If you think programming with Scratch is only for kids and non-programmers, please open your mind for a minute. Here at Modbot HQ our MOSS Scratch plugin is the goto tool for prototyping new robot behaviors–even though we’ve got a bunch of hardcore programmers.
Why?
Simply because it leverages 100% of the capabilities of MOSS behavior in a package that facilitates real time iteration and experimentation – just like physical MOSS itself.
For example, we’re working on designing creatures for our next specialty artist kit of MOSS. This crazy snake-like one needed a synchronized motion pattern for the two pivot blocks in order to move at all. Starting with the sine wave generator example project included with MOSS Scratch we added a second channel and phase lag parameters in a few minutes. Immediately we had a robot writhing on the table and could quickly tweak the amplitudes, offsets, phase lags, and physical MOSS configuration to achieve optimal locomotion and turning.
If we pursue this robot design the next level of development would also happen in Scratch. We’d boil down all these optimal parameters to a simple forward/back/left/right interface tied to arrow keys and drive around for a while!
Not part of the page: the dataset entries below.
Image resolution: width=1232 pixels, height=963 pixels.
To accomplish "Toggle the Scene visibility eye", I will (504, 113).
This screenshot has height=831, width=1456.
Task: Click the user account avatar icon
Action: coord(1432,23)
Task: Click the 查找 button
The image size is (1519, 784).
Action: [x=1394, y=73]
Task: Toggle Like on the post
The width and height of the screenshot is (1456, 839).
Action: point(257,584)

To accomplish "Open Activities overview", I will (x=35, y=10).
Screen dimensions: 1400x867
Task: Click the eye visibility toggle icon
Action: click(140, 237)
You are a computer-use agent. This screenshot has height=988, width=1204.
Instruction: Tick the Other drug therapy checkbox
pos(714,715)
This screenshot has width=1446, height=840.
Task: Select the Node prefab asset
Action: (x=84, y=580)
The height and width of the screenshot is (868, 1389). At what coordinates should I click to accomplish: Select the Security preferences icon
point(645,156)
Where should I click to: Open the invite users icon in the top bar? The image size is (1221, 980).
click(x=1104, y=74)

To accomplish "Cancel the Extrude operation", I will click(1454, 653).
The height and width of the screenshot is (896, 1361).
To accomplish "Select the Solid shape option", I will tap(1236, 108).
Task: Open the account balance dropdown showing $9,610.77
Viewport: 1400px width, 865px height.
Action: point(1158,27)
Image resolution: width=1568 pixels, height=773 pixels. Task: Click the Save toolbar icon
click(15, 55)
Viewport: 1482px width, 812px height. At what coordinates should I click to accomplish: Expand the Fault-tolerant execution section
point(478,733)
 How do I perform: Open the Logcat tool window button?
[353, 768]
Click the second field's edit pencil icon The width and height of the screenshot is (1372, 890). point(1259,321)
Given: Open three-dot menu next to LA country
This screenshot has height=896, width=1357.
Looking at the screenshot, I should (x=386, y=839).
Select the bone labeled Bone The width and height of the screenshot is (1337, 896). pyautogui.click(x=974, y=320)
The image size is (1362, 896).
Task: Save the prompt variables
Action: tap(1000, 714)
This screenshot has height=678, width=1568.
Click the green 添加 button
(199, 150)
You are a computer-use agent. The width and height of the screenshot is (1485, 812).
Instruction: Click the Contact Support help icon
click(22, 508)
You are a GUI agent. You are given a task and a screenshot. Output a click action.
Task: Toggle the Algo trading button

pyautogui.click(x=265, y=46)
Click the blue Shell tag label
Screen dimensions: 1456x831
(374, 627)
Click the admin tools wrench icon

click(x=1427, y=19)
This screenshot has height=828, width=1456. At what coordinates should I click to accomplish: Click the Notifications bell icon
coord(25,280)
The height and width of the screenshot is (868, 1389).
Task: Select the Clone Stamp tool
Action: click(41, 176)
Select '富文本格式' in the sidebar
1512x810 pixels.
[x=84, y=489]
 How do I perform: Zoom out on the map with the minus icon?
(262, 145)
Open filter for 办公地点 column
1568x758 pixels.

Only then would we finally transfer into textual coding, either into firmware via MOSS Flash or a dedicated mobile control app to distribute the behavior when a kit ships.
All posts by Jon Hiller
Have you ever wanted XRay goggles?
As we’ve put MOSS into the hands of our Kickstarter backers, early adopters, and educational pilot programs we’ve heard several times that visualizing power and data flowing through a MOSS construction can be tough starting out. No longer. We’ve equipped every robot in the MOSS robot recipes with a beta XRay view!
Check out the live Braitenbird page here. Green is power, and orange is data, just like in the new “How to Build” Guide. The bubbles move along the tubes to show how everything flows. We hope that everyone who touches a MOSS kit makes the jump from following instructions to inventing their own unique MOSS bots. Seeing how our example bots are connected inside will be a handy stepping stone to MOSS building proficiency.
By the way, we didn’t just program in the circuits for two dozen robots. We programmed a system so that your web browser understands MOSS, how it works, and how it all connects. Feel free to let your imagination run wild at the possibilities…
What better way is there to evaluate the reliability of a new Cubelet design iteration than by pitting it against its future comrades? It may seem strangely cynical, but on a practical level it saved an enormous amount of time designing and building a drive block torture test jig. And it’s modular to boot.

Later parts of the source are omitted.